§ INPUT MATERIAL:
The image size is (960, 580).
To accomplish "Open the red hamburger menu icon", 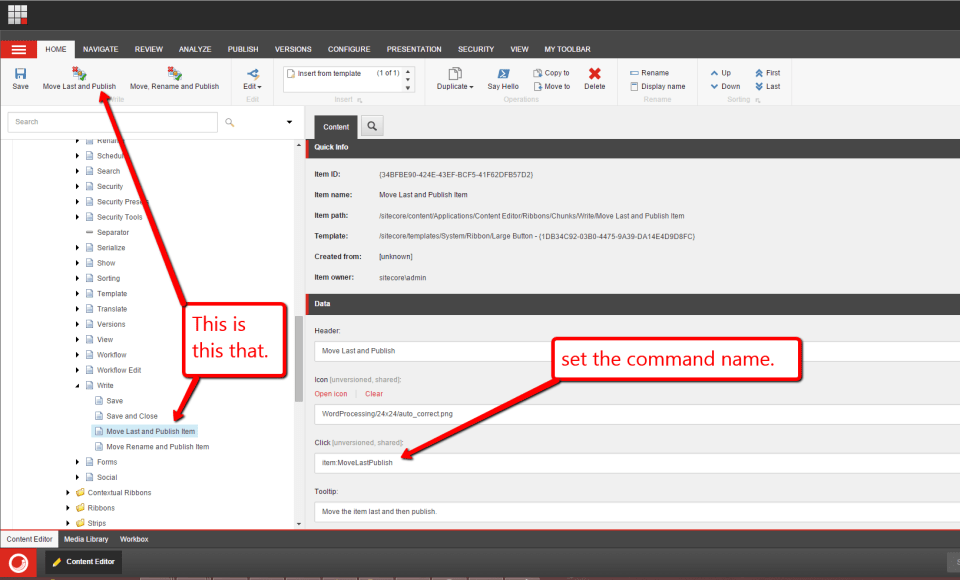I will coord(18,48).
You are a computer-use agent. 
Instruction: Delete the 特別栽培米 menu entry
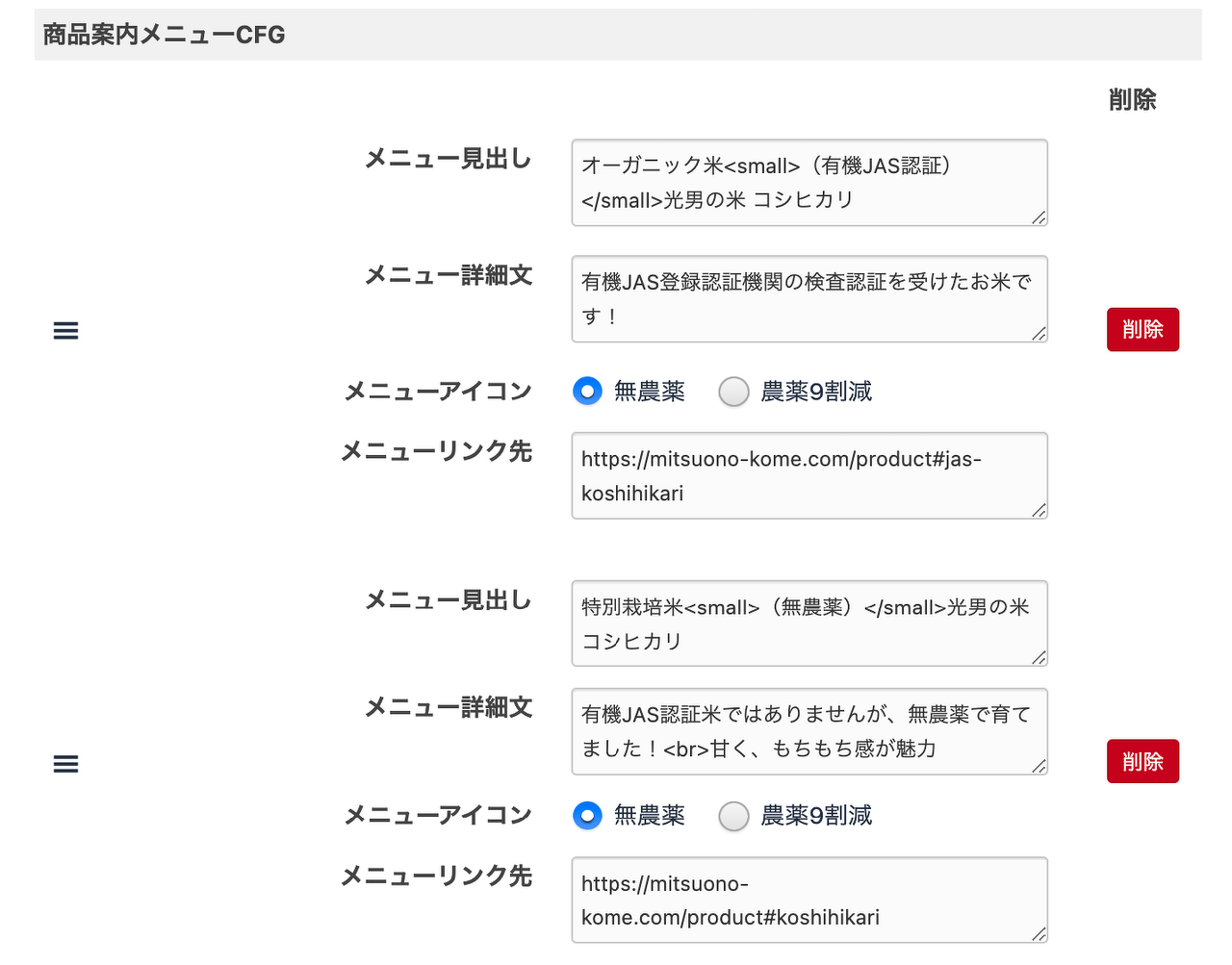(x=1142, y=762)
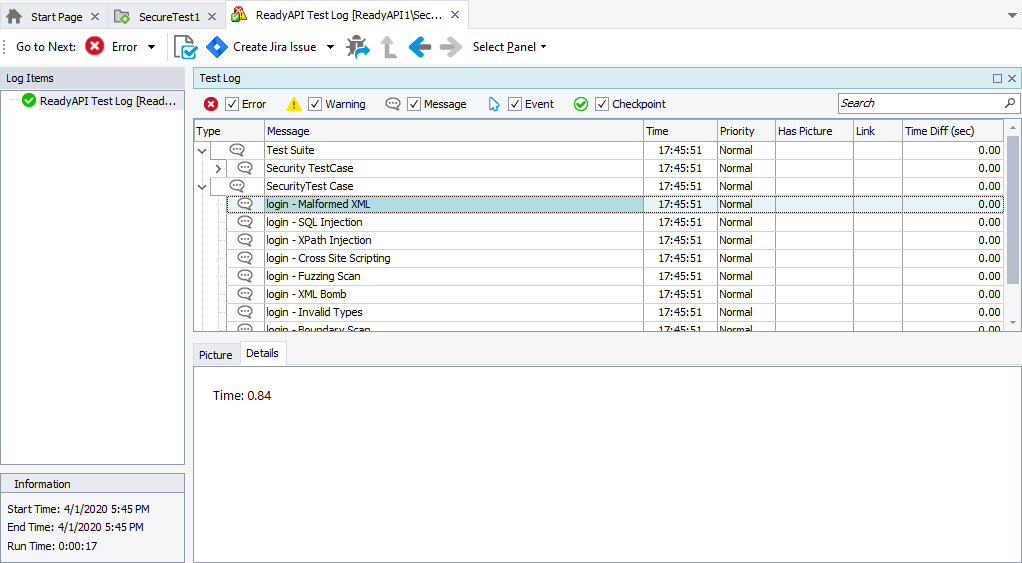Click the search magnifier icon
Screen dimensions: 1022x563
pyautogui.click(x=1009, y=103)

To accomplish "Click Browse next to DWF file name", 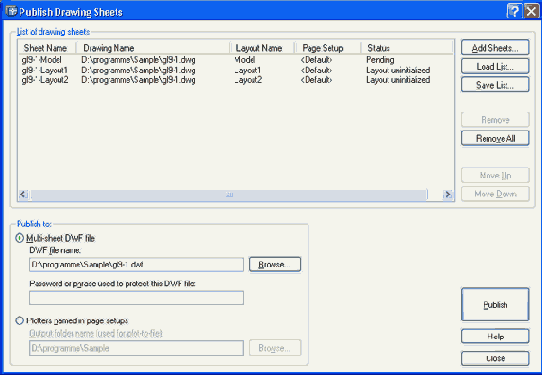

§ TASK DIRECTIONS:
Please retype the lines from the one that contains "Instruction: Delete the 特別栽培米 menu entry" through the final line of the data, both included, without any pictures.

§ EXPECTED ANSWER:
Instruction: Delete the 特別栽培米 menu entry
(x=1142, y=762)
Click the search magnifier icon
Screen dimensions: 1022x563
pyautogui.click(x=1009, y=103)

To accomplish "Click Browse next to DWF file name", 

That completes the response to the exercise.